Because You Asked
Church Cry Wolf; How to Spot False Teachers.
The Little Red Riding Hood Church …
- Has abandoned the travelled path of absolute truth for the dangerous forest of feelings and experiences.
- Increasing interest in strange online voices peddling unfamiliar ideas in competition with the familiar and accountable voices of those bringing expositional truth.
False Teaching is teaching that opposes or contradicts anything the Scriptures assert as truth.
False Teacher (2 Peter 2:1) is by definition someone occupying a Christian teaching office whose teachings intentionally and consistently misinterpret, confuse or contradict Scripture and is therefore masquerading as an official in Christ’s kingdom but is really a fraud – a “pseudodidaskalos.”
6 common characteristics of a false teacher …
1. Look very much like a sheep (2 Cor. 11:13-15; 2 Tim 4:3; 2 Pet. 2:1).
Listen carefully to what they are saying
-undermine true faith
- deny God’s authority (challenge God to an intellectual duel)
2. They are popular – their message even welcomed by unbelievers (2 Pet. 2:2; 1 Jn. 4:4-6).
- The mission is around the popularity of a person
- Particularly dangerous are “broken wolves” who use their brokenness to lead sheep away to a broken gospel without divine power
- Wolves and wolf-loving sheep make Christ (Christianity) look shameful
3. They are greedy (2 Pet. 2:3, 15-16; 1 Tim. 6:5)
Like Balaam (Num. 22), for fame and fortune they will say whatever customers want to hear
- the “God” spiritual customers really want is only loving, never judgmental and a prosperity dispensing machine.
4. They are dishonest (2 Pet. 2:3, 14; Jer. 23:16-18, 25-29)
- Exploiting people by making up stories about their personal audiences with God Almighty and therefore right to prophesy and grace the church with extra-biblical revelation
- Sanitizing self-centredness by twisting Scripture (“you have to love yourself before you can love your neighbour”) making self and pain relief the ultimate Christian quest.

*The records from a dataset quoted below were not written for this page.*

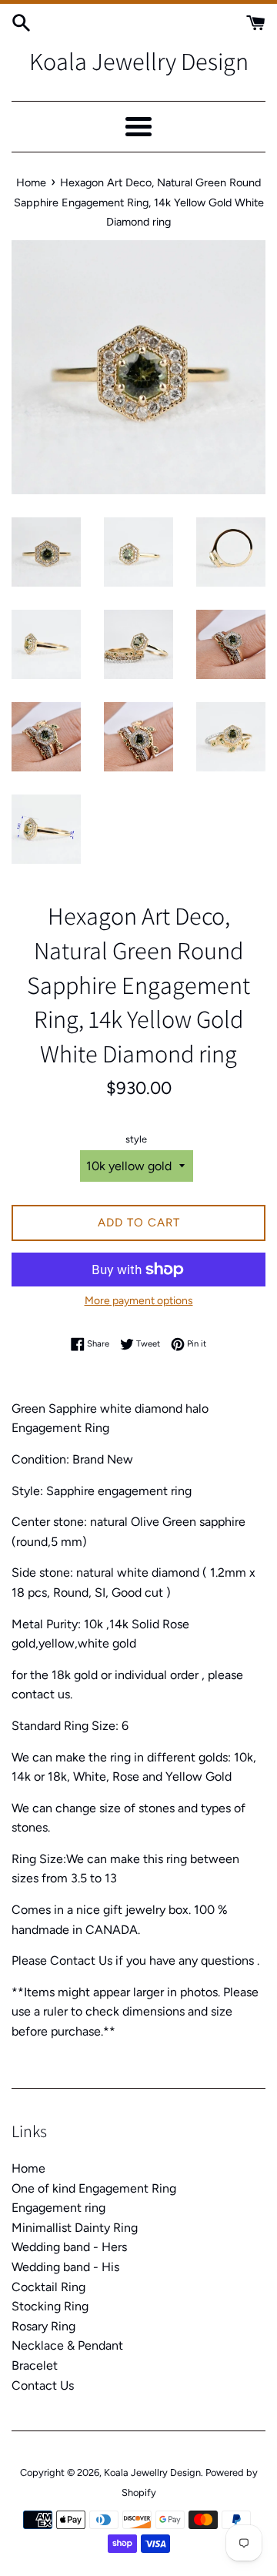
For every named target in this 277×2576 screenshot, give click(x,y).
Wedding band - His (65, 2267)
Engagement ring (58, 2207)
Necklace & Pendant (67, 2345)
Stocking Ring (50, 2306)
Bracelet (35, 2365)
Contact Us (43, 2385)
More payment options (139, 1300)
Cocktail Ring (48, 2287)
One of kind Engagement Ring (94, 2188)
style (136, 1139)
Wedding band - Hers (69, 2247)
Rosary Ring (43, 2326)
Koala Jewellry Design (139, 61)
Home (28, 2168)
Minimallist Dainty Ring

- Leading people to idolatry (destruction) instead of the worship of Christ (salvation)
5. They are arrogant (2 Pet. 2:10; 1 Jn. 4:6; Jude 8, 9).
- Scoffing at the idea that sinning or a careless connection to sins can put someone in the crosshairs of supernatural wickedness
- Willfully ignorant about what they assert (Jas 3:1) and thinking with their glands and not with their minds; as do their followers (brute beasts)
- Will not receive correction from God’s appointed teachers
6. They are all about sensuality (2 Pet. 2:13-16; Jer. 23:11, 14).
- Shamelessly parading illicit pleasures in the open
- Blotted / blemished rather than spotless / blameless
- Eye every woman as a potential score; baiting the vulnerable
Be on your guard …
- False teaching always leads first to moral failure (false living) and then to personal eternal destruction.
- True teachers are gifts to the church (Eph. 4:11); false teachers are a test or a sign of judgment (Jer. 5:20-31; Ezk. 13:1a; 2 Thes. 2:9-12; 1 Tim. 3:3-4; Titus 1:11).
- Reaffirm your commitment to Jesus as the way, truth, life (Jn. 14:6) and to all Scripture being God-breathed (2 Tim. 3:16).